The trial court found Father not credible and found CYS’s evidence

credible. It therefore granted CYS’s petition to terminate Father’s parental

rights. Father then filed these timely appeals.1

On appeal, Father raises two challenges to the termination of his

parental rights. He first contends the trial court erred in failing to consider the

____________________________________________

1 This Court consolidated the appeals sua sponte on November 9, 2021.

-2- J-S05014-22

services he completed while in prison, and that such failure constitutes

reversible error. Second, he argues the trial court’s decision was against the

weight of the evidence.

We apply a deferential standard of review in appeals from orders

terminating parental rights:

The standard of review in termination of parental rights cases requires appellate courts to accept the findings of fact and credibility determinations of the trial court if they are supported by the record. If the factual findings are supported, appellate courts review to determine if the trial court made an error of law or abused its discretion. A decision may be reversed for an abuse of discretion only upon demonstration of manifest unreasonableness, partiality, prejudice, bias, or ill-will. The trial court’s decision, however, should not be reversed merely because the record would support a different result. We have previously emphasized our deference to trial courts that often have first-hand observations of the parties spanning multiple hearings.

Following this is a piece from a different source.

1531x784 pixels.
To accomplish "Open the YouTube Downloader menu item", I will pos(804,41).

In re T.S.M., 71 A.3d 251, 267 (Pa. 2013) (citations and quotation marks

omitted).

Section 2511 of the Adoption Act governs the involuntary termination of

parental rights. See 23 Pa.C.S.A. § 2511. It requires a bifurcated analysis:

Initially, the focus is on the conduct of the parent. The party seeking termination must prove by clear and convincing evidence that the parent’s conduct satisfies the statutory grounds for termination delineated in Section 2511(a). Only if the court determines that the parent’s conduct warrants termination of his or her parental rights does the court engage in the second part of the analysis pursuant to Section 2511(b): determination of the needs and welfare of the child under the standard of best interests of the child. One major aspect of the needs and welfare analysis concerns the nature and status of the emotional bond between parent and child, with close attention paid to the effect on the child of permanently severing any such bond.

-3- J-S05014-22

In re L.M., 923 A.2d 505, 511 (Pa. Super. 2007) (citations omitted).

CYS bore the burden of proving, by clear and convincing evidence, that

the asserted grounds for seeking the termination of parental rights are valid.

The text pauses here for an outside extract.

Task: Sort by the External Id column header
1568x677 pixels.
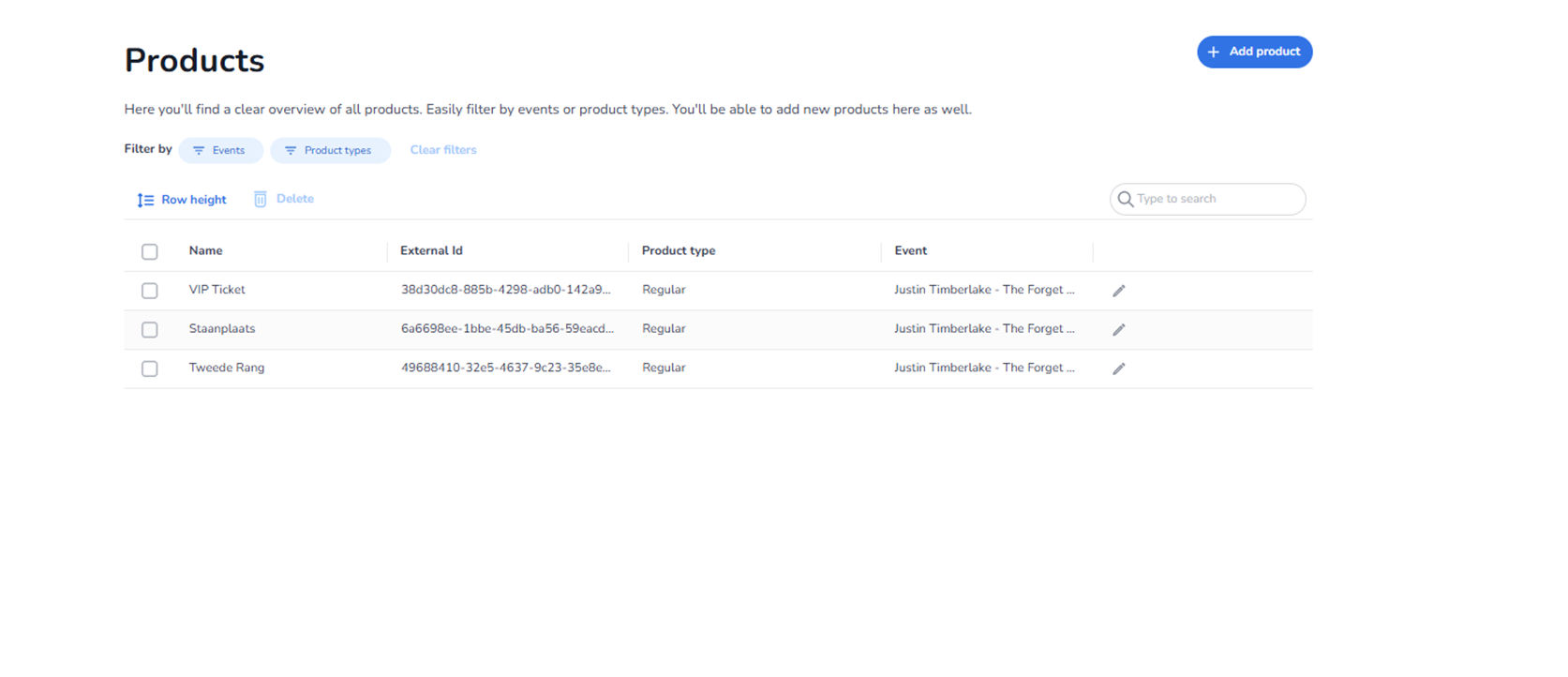Action: coord(431,251)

See In re R.N.J., 985 A.2d 273, 276 (Pa. Super. 2009). Moreover, “[t]he

standard of clear and convincing evidence is defined as testimony that is so

clear, direct, weighty and convincing as to enable the trier of fact to come to

a clear conviction, without hesitance, of the truth of the precise facts in issue.”

Id. (citation and internal quotation marks omitted).

Here, the court terminated Father’s parental rights pursuant to Section

2511(a)(2) for F.P., (a)(8) for N.P., and (b) for both children. We need only

agree with the court as to any one subsection of Section 2511(a), as well as

Section 2511(b), to affirm. See In re B.L.W., 843 A.2d 380, 384 (Pa. Super.

2004) (en banc).

Since the trial court terminated Father’s rights to each child under a

different subsection of Section 2511(a), we will address each child separately.

The court terminated Father’s rights to N.P. pursuant to Section 2511(a)(8).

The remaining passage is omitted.